> [What is required] Word for word, repeat every entry that appears below.

======== Dataset extract

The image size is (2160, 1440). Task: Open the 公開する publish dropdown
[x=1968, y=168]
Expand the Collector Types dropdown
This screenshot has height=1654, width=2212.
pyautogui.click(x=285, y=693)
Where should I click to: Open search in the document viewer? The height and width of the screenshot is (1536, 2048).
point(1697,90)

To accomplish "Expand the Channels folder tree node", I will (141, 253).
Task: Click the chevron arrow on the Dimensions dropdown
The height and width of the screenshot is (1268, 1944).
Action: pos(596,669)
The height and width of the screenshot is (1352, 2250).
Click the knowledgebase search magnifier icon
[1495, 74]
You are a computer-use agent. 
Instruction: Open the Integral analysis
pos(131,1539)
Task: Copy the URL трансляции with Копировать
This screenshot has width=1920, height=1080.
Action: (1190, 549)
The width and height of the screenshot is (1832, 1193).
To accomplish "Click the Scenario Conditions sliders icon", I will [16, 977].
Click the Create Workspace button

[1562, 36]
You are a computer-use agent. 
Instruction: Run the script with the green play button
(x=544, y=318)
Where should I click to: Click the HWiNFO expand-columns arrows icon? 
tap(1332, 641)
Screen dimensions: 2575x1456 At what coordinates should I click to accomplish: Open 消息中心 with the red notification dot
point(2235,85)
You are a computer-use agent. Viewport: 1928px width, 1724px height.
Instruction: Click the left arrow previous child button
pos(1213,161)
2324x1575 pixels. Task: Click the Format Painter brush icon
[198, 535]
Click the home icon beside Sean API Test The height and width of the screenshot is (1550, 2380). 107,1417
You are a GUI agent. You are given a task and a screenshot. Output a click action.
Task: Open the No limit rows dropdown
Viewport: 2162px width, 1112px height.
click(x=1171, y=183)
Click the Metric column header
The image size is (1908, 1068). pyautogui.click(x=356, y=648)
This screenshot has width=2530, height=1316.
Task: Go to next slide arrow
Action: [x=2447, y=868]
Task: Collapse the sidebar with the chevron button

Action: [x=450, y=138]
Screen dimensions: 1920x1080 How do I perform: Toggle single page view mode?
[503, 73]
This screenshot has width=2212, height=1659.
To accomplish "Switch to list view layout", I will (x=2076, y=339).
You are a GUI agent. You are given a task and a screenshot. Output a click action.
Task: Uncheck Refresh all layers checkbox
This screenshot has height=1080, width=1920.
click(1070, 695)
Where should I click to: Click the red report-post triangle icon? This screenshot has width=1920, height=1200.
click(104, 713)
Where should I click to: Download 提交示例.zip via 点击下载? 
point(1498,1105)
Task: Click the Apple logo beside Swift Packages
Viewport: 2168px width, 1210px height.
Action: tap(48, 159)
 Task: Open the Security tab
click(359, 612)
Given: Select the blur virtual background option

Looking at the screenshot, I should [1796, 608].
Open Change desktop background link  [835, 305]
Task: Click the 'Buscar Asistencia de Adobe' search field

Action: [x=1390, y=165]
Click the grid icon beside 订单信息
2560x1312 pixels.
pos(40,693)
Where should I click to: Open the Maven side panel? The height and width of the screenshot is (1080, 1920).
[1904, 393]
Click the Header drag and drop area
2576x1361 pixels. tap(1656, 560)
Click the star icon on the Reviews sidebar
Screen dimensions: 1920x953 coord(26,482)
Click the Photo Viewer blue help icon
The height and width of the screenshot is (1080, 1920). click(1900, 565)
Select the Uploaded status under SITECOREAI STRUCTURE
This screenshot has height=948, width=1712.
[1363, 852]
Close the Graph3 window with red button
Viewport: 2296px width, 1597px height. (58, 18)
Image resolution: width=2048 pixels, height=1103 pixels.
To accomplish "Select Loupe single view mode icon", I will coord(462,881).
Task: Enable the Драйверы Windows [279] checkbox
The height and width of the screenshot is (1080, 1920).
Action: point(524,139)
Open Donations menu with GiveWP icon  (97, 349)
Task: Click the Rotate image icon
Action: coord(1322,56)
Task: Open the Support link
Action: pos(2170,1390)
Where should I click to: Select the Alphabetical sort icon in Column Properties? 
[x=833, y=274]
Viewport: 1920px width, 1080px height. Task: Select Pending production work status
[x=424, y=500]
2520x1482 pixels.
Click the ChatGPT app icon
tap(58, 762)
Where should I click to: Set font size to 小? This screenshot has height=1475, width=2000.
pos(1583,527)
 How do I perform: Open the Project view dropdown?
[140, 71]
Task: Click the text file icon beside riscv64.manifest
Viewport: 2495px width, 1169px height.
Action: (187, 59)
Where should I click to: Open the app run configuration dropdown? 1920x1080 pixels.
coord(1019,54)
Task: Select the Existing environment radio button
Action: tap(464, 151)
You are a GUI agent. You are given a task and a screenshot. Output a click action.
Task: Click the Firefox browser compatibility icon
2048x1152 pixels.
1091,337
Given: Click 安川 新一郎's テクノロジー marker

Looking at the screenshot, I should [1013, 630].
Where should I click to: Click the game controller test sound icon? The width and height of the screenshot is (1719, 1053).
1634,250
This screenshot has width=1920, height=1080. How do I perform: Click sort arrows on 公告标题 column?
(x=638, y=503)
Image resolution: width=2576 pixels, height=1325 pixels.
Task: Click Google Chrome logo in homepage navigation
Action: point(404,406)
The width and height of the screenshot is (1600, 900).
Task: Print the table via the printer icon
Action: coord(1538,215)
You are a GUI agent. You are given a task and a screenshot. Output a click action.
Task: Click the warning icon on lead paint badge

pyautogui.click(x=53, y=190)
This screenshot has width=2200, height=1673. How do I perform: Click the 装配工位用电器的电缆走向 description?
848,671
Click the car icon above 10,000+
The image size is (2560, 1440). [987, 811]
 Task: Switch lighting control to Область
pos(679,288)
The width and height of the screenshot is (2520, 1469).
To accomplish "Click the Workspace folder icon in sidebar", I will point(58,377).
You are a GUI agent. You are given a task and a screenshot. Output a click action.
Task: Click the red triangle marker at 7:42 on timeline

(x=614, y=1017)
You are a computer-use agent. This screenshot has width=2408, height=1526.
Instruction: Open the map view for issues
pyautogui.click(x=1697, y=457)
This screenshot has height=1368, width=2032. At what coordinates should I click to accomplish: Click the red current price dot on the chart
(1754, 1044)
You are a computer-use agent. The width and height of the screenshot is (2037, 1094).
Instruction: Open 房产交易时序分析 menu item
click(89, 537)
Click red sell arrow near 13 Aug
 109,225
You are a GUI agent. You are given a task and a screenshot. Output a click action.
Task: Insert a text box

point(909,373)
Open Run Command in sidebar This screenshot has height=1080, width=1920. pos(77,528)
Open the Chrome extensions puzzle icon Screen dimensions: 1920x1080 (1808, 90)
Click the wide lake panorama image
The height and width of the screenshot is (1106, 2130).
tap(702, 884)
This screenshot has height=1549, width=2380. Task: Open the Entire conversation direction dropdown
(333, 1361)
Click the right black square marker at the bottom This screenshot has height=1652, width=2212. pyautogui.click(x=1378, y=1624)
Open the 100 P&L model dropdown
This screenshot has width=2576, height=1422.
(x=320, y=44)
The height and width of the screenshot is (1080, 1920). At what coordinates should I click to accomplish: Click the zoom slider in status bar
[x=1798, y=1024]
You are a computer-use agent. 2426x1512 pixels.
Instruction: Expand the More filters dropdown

================

> [Result of the exercise]
The image size is (2160, 1440). Task: Open the 公開する publish dropdown
[x=1968, y=168]
Expand the Collector Types dropdown
This screenshot has height=1654, width=2212.
pyautogui.click(x=285, y=693)
Where should I click to: Open search in the document viewer? The height and width of the screenshot is (1536, 2048).
point(1697,90)

To accomplish "Expand the Channels folder tree node", I will (141, 253).
Task: Click the chevron arrow on the Dimensions dropdown
The height and width of the screenshot is (1268, 1944).
Action: pos(596,669)
The height and width of the screenshot is (1352, 2250).
Click the knowledgebase search magnifier icon
[1495, 74]
You are a computer-use agent. 
Instruction: Open the Integral analysis
pos(131,1539)
Task: Copy the URL трансляции with Копировать
This screenshot has width=1920, height=1080.
Action: (1190, 549)
The width and height of the screenshot is (1832, 1193).
To accomplish "Click the Scenario Conditions sliders icon", I will [16, 977].
Click the Create Workspace button

[1562, 36]
You are a computer-use agent. 
Instruction: Run the script with the green play button
(x=544, y=318)
Where should I click to: Click the HWiNFO expand-columns arrows icon? 
tap(1332, 641)
Screen dimensions: 2575x1456 At what coordinates should I click to accomplish: Open 消息中心 with the red notification dot
point(2235,85)
You are a computer-use agent. Viewport: 1928px width, 1724px height.
Instruction: Click the left arrow previous child button
pos(1213,161)
2324x1575 pixels. Task: Click the Format Painter brush icon
[198, 535]
Click the home icon beside Sean API Test The height and width of the screenshot is (1550, 2380). 107,1417
You are a GUI agent. You are given a task and a screenshot. Output a click action.
Task: Open the No limit rows dropdown
Viewport: 2162px width, 1112px height.
click(x=1171, y=183)
Click the Metric column header
The image size is (1908, 1068). pyautogui.click(x=356, y=648)
This screenshot has width=2530, height=1316.
Task: Go to next slide arrow
Action: [x=2447, y=868]
Task: Collapse the sidebar with the chevron button

Action: [x=450, y=138]
Screen dimensions: 1920x1080 How do I perform: Toggle single page view mode?
[503, 73]
This screenshot has width=2212, height=1659.
To accomplish "Switch to list view layout", I will (x=2076, y=339).
You are a GUI agent. You are given a task and a screenshot. Output a click action.
Task: Uncheck Refresh all layers checkbox
This screenshot has height=1080, width=1920.
click(1070, 695)
Where should I click to: Click the red report-post triangle icon? This screenshot has width=1920, height=1200.
click(104, 713)
Where should I click to: Download 提交示例.zip via 点击下载? 
point(1498,1105)
Task: Click the Apple logo beside Swift Packages
Viewport: 2168px width, 1210px height.
Action: tap(48, 159)
 Task: Open the Security tab
click(359, 612)
Given: Select the blur virtual background option

Looking at the screenshot, I should [1796, 608].
Open Change desktop background link  [835, 305]
Task: Click the 'Buscar Asistencia de Adobe' search field

Action: [x=1390, y=165]
Click the grid icon beside 订单信息
2560x1312 pixels.
pos(40,693)
Where should I click to: Open the Maven side panel? The height and width of the screenshot is (1080, 1920).
[1904, 393]
Click the Header drag and drop area
2576x1361 pixels. tap(1656, 560)
Click the star icon on the Reviews sidebar
Screen dimensions: 1920x953 coord(26,482)
Click the Photo Viewer blue help icon
The height and width of the screenshot is (1080, 1920). click(1900, 565)
Select the Uploaded status under SITECOREAI STRUCTURE
This screenshot has height=948, width=1712.
[1363, 852]
Close the Graph3 window with red button
Viewport: 2296px width, 1597px height. (58, 18)
Image resolution: width=2048 pixels, height=1103 pixels.
To accomplish "Select Loupe single view mode icon", I will coord(462,881).
Task: Enable the Драйверы Windows [279] checkbox
The height and width of the screenshot is (1080, 1920).
Action: point(524,139)
Open Donations menu with GiveWP icon  (97, 349)
Task: Click the Rotate image icon
Action: coord(1322,56)
Task: Open the Support link
Action: pos(2170,1390)
Where should I click to: Select the Alphabetical sort icon in Column Properties? 
[x=833, y=274]
Viewport: 1920px width, 1080px height. Task: Select Pending production work status
[x=424, y=500]
2520x1482 pixels.
Click the ChatGPT app icon
tap(58, 762)
Where should I click to: Set font size to 小? This screenshot has height=1475, width=2000.
pos(1583,527)
 How do I perform: Open the Project view dropdown?
[140, 71]
Task: Click the text file icon beside riscv64.manifest
Viewport: 2495px width, 1169px height.
Action: (187, 59)
Where should I click to: Open the app run configuration dropdown? 1920x1080 pixels.
coord(1019,54)
Task: Select the Existing environment radio button
Action: tap(464, 151)
You are a GUI agent. You are given a task and a screenshot. Output a click action.
Task: Click the Firefox browser compatibility icon
2048x1152 pixels.
1091,337
Given: Click 安川 新一郎's テクノロジー marker

Looking at the screenshot, I should [1013, 630].
Where should I click to: Click the game controller test sound icon? The width and height of the screenshot is (1719, 1053).
1634,250
This screenshot has width=1920, height=1080. How do I perform: Click sort arrows on 公告标题 column?
(x=638, y=503)
Image resolution: width=2576 pixels, height=1325 pixels.
Task: Click Google Chrome logo in homepage navigation
Action: point(404,406)
The width and height of the screenshot is (1600, 900).
Task: Print the table via the printer icon
Action: coord(1538,215)
You are a GUI agent. You are given a task and a screenshot. Output a click action.
Task: Click the warning icon on lead paint badge

pyautogui.click(x=53, y=190)
This screenshot has width=2200, height=1673. How do I perform: Click the 装配工位用电器的电缆走向 description?
848,671
Click the car icon above 10,000+
The image size is (2560, 1440). [987, 811]
 Task: Switch lighting control to Область
pos(679,288)
The width and height of the screenshot is (2520, 1469).
To accomplish "Click the Workspace folder icon in sidebar", I will point(58,377).
You are a GUI agent. You are given a task and a screenshot. Output a click action.
Task: Click the red triangle marker at 7:42 on timeline

(x=614, y=1017)
You are a computer-use agent. This screenshot has width=2408, height=1526.
Instruction: Open the map view for issues
pyautogui.click(x=1697, y=457)
This screenshot has height=1368, width=2032. At what coordinates should I click to accomplish: Click the red current price dot on the chart
(1754, 1044)
You are a computer-use agent. The width and height of the screenshot is (2037, 1094).
Instruction: Open 房产交易时序分析 menu item
click(89, 537)
Click red sell arrow near 13 Aug
 109,225
You are a GUI agent. You are given a task and a screenshot. Output a click action.
Task: Insert a text box

point(909,373)
Open Run Command in sidebar This screenshot has height=1080, width=1920. pos(77,528)
Open the Chrome extensions puzzle icon Screen dimensions: 1920x1080 (1808, 90)
Click the wide lake panorama image
The height and width of the screenshot is (1106, 2130).
tap(702, 884)
This screenshot has height=1549, width=2380. Task: Open the Entire conversation direction dropdown
(333, 1361)
Click the right black square marker at the bottom This screenshot has height=1652, width=2212. pyautogui.click(x=1378, y=1624)
Open the 100 P&L model dropdown
This screenshot has width=2576, height=1422.
(x=320, y=44)
The height and width of the screenshot is (1080, 1920). At what coordinates should I click to accomplish: Click the zoom slider in status bar
[x=1798, y=1024]
You are a computer-use agent. 2426x1512 pixels.
Instruction: Expand the More filters dropdown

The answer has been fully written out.